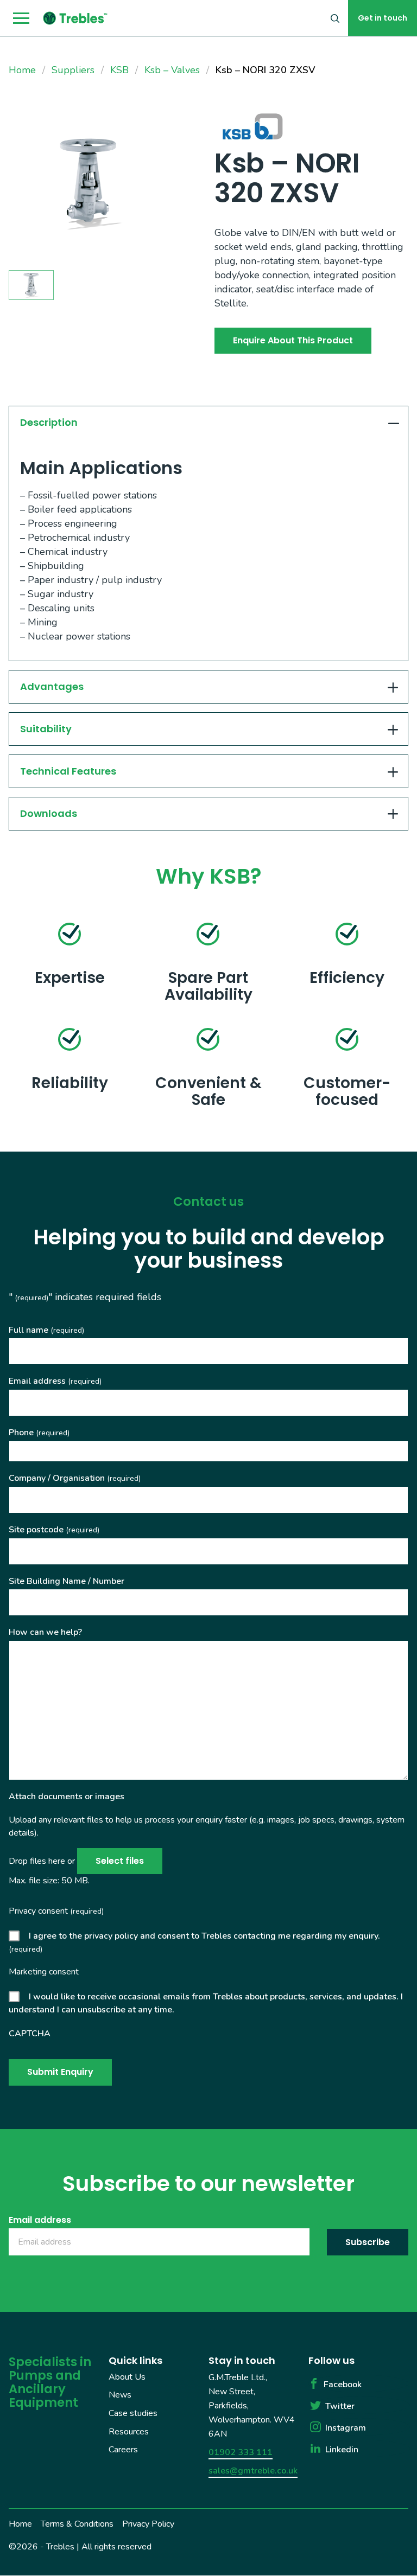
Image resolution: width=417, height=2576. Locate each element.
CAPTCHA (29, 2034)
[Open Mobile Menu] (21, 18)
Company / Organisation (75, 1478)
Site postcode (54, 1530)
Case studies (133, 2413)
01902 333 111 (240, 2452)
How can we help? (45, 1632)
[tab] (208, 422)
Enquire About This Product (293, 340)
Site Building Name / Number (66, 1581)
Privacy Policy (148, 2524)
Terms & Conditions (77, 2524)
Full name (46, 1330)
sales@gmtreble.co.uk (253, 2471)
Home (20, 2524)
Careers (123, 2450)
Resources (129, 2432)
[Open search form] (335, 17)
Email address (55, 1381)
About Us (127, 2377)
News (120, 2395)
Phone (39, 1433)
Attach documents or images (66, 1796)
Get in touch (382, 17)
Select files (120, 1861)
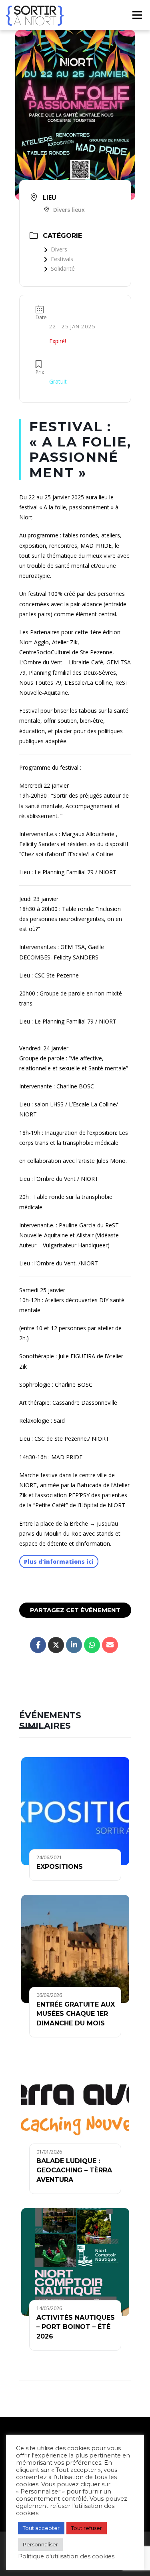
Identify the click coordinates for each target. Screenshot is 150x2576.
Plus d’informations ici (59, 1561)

• **TASK TO CARRY OUT**:
What is needed is an exact transcription of the lines from the one holding "Full name (46, 1330)" to the end of the data, with every picture left out.

• **ANSWER BOX**:
Full name (46, 1330)
sales@gmtreble.co.uk (253, 2471)
Home (20, 2524)
Careers (123, 2450)
Resources (129, 2432)
[Open search form] (335, 17)
Email address (55, 1381)
About Us (127, 2377)
News (120, 2395)
Phone (39, 1433)
Attach documents or images (66, 1796)
Get in touch (382, 17)
Select files (120, 1861)
Identify the click coordinates for each target. Screenshot is 150x2576.
Plus d’informations ici (59, 1561)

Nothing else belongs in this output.